Much more than a dance…
Rosemary Kariuki, from Kenya, one of the organisers of the African Women’s Dinner Dance. Photo: Steven Siewert TEN years ago Rosemary Kariuki arrived in Sydney with an almost overwhelming sense of despair and loneliness after inter-tribal conflict forced her to flee her native Kenya, leaving her children behind. "I arrived with one bag and $300 in my pocket,” she recalls. "I got off the plane and looked around for another African face. I spotted an Ethiopian woman across the terminal and ran towards her as if she were my sister.” That woman welcomed her and took in her in, helping her survive the first painful weeks. "If it were not for her I would be lost,” says Ms Kariuki.
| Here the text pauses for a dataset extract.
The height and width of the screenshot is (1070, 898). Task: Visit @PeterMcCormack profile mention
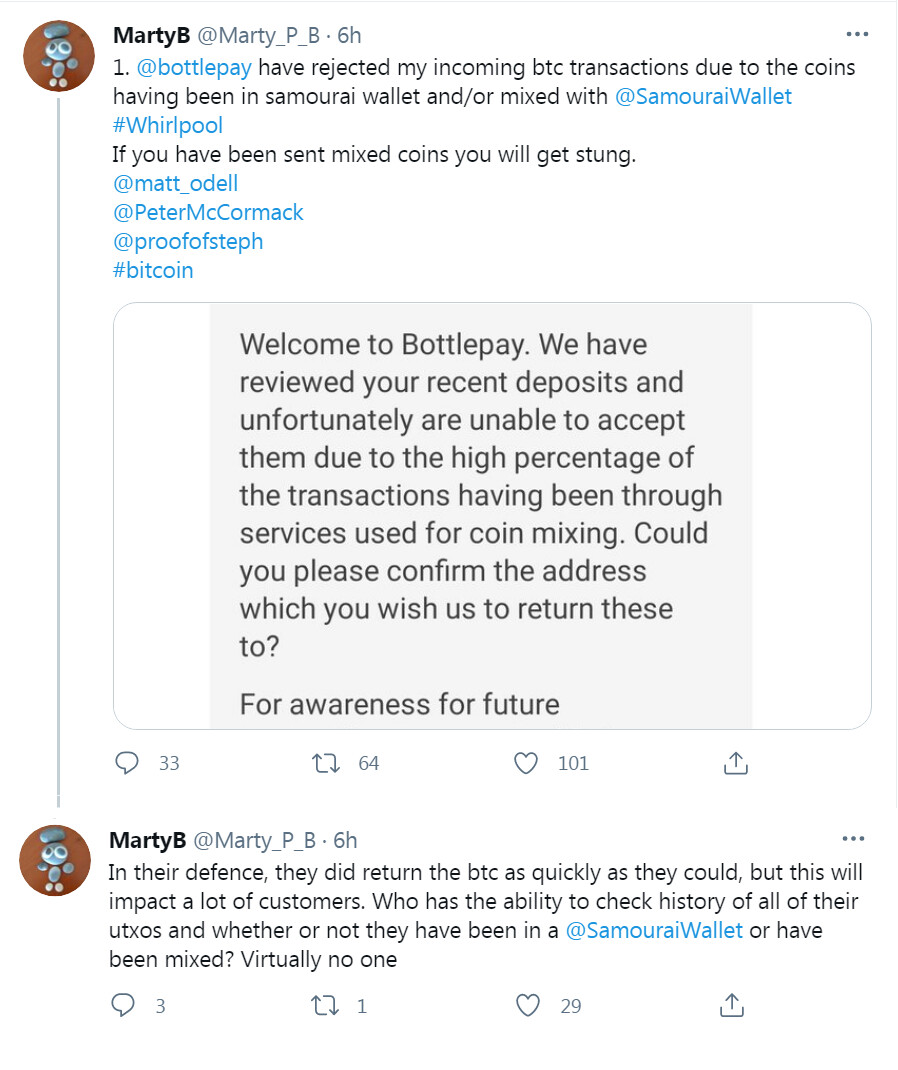point(208,212)
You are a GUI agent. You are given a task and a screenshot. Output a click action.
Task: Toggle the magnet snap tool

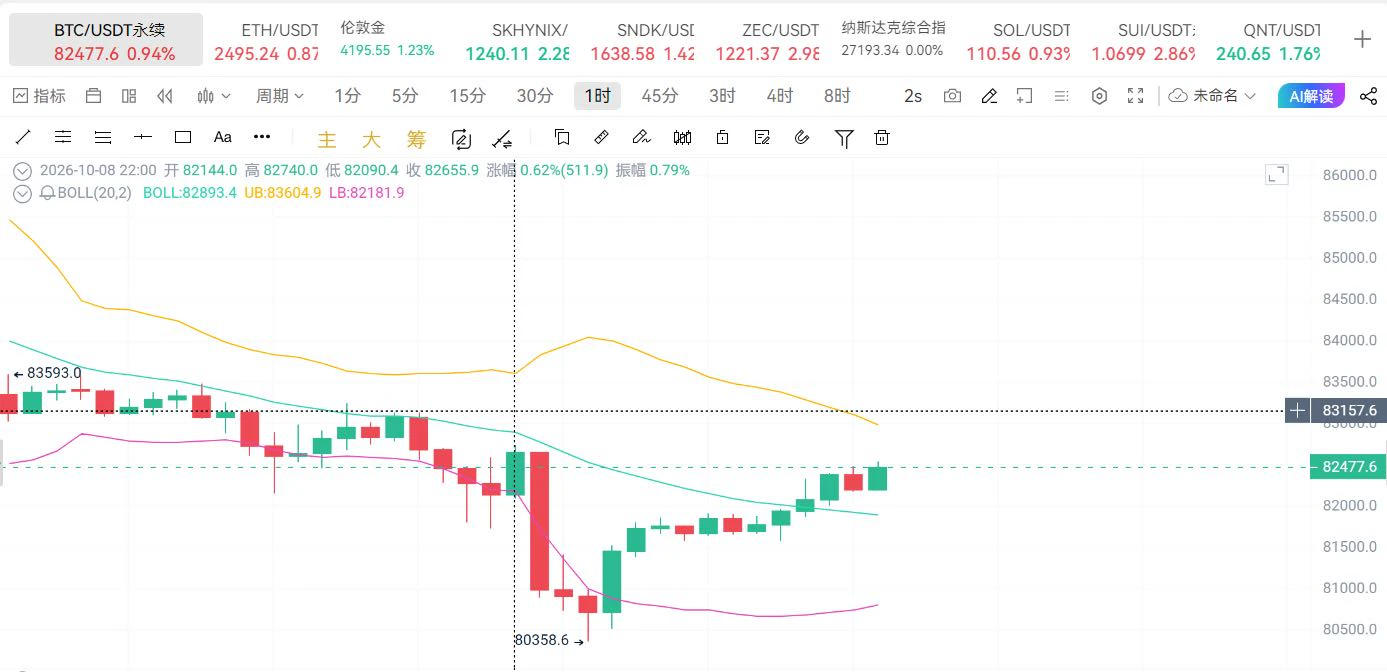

That simple act of charity has stayed with Ms Kariuki and since then, through her work with various voluntary groups and as an ethnic community liaison officer with NSW Police, she has helped hundreds of other African women and their families settle into their new home. Traditional food, dancing and entertainment will be on the menu for the seven-hour event, but it will be strictly women-only. "Everywhere these women go, they have their husbands or children with them, but here they are alone and not always looking behind them to see what the child ate or whether their husband is being taken care of,” says Ms Kariuki.
"I get so many calls from men asking whether they are allowed to come. Not this time, I say, then they say why don’t you do a dance for us But I say men cannot dance by themselves.”